Finding effective ways to withdraw microbes from indoor air could have profound public health benefits and could help limit economic damage to future pandemics. Controls of engineering infections could protect people from infections by working in the context of daily life, without any effort on the part of people.
Companies producing portable air cleaners that incorporate microbes killers technologies have made ambitious affirmations on the efficiency of their air purification and prevent infections. These products are already marketed with consumers for use in daycares, schools, health care clinics and workplaces. We found that most of them have not been properly tested for efficiency. Without solid evidence of studies on people, it is impossible to know if these promises correspond to reality. Our results suggest that consumers should be cautious when investing in air cleaning devices.
The gap between marketing claims and effectiveness evidence may not be surprising, but there is more at stake here. Some of these technologies generate chemicals such as ozone, formaldehyde and hydroxyl radicals to kill microbes – substances that can potentially harm people if they are inhaled. The safety of these products should be the reference requirement before being widely deployed. However, of the 112 studies evaluating many of these pathogenic killers technologies, only 14 have tested harmful by-products. This is a striking contrast with pharmaceutical research, where safety tests are standard practices.
Which is still not known
More than 90% of all studies have tested these technologies by looking at the air itself – for example, by measuring the way in which experimental gases, dust particles or microbes have been eliminated from the air. The idea is that the cleaner air should mean lower chances of infection. But with regard to air cleaning, researchers do not yet know how these air measures reflect the real reduction of infections for people.

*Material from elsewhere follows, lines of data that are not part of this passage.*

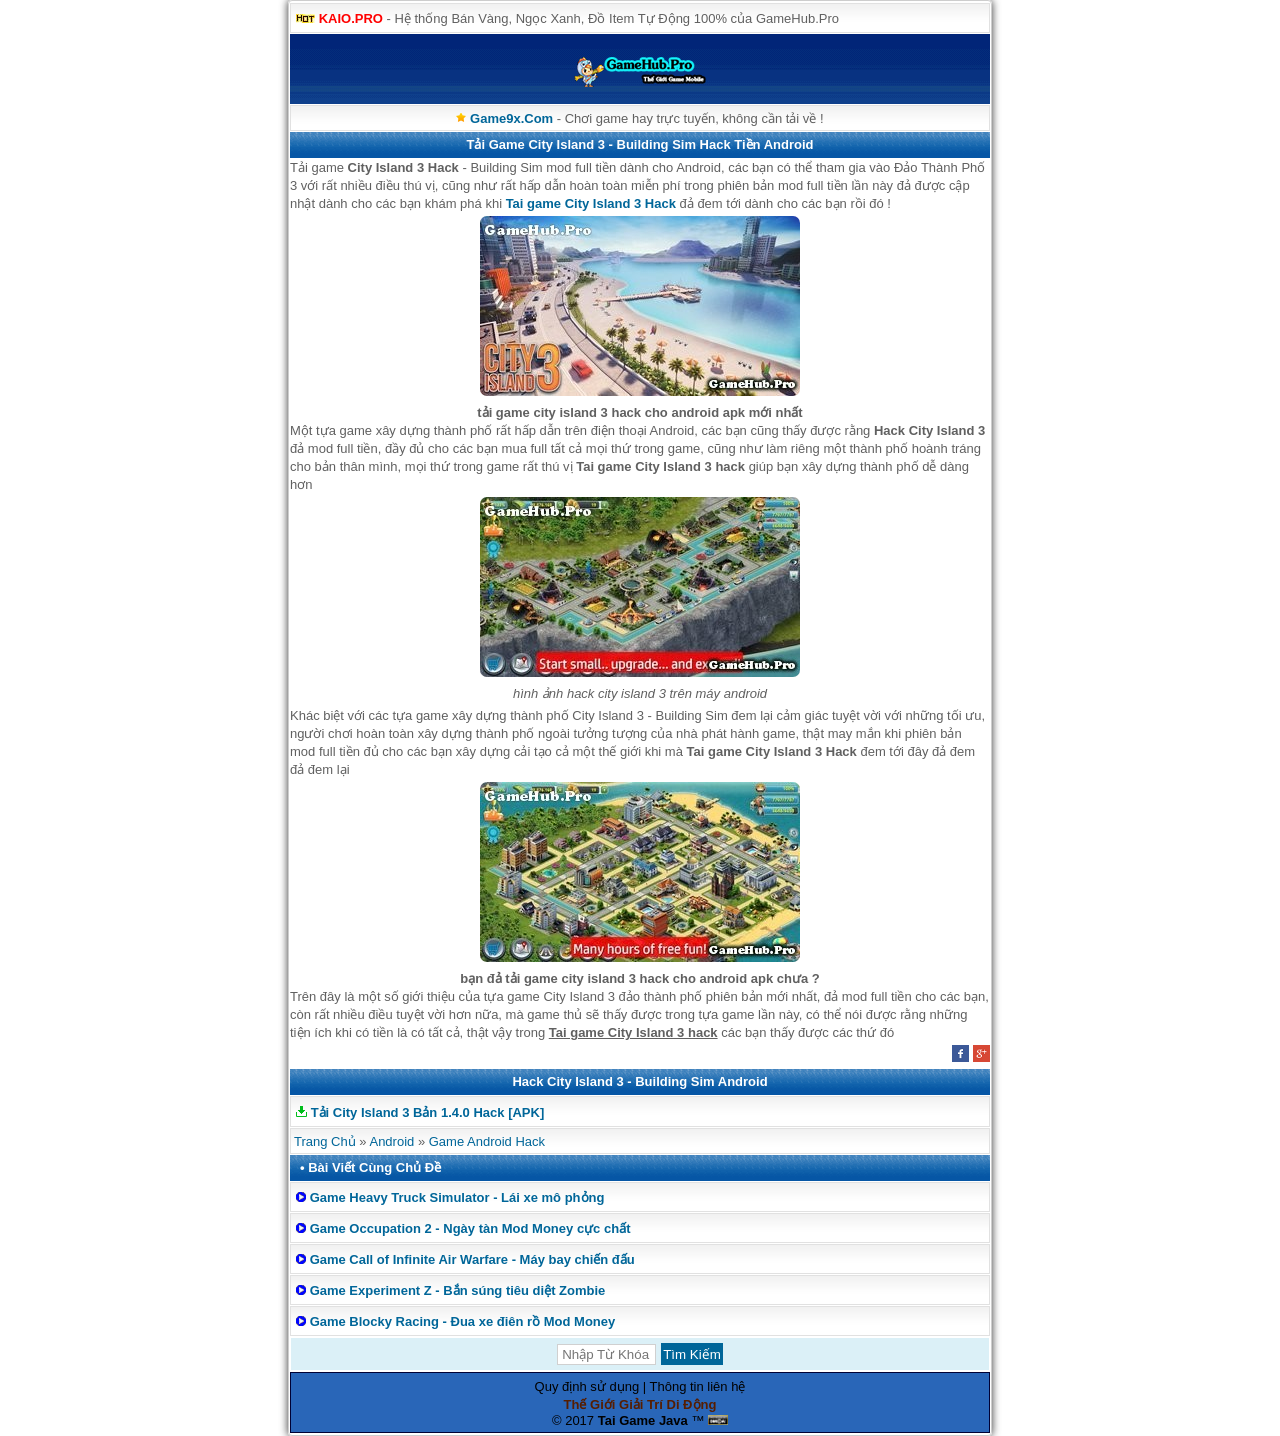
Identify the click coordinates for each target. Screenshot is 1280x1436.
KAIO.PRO (351, 18)
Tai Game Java (643, 1420)
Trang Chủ (325, 1141)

The identification of the safest and most effective options will require assessing these technologies for toxic by-products and to assess them in real contexts that include people. In addition, the standardization of potential efficiency and damage will help to shed light on evidence based on evidence regarding the improvement of air quality in houses, schools, health establishments and other interior spaces.
The research thesis is a short interpretation of interesting academic work. Amiran Baduashvili, Associate Professor of Medicine, University of Colorado Anschutz Medical Campus and Lisa Bero, professor of medicine and public health, University of Colorado Anschutz Medical Campus. This article is republished from the conversation under a Creative Commons license. Read the original article.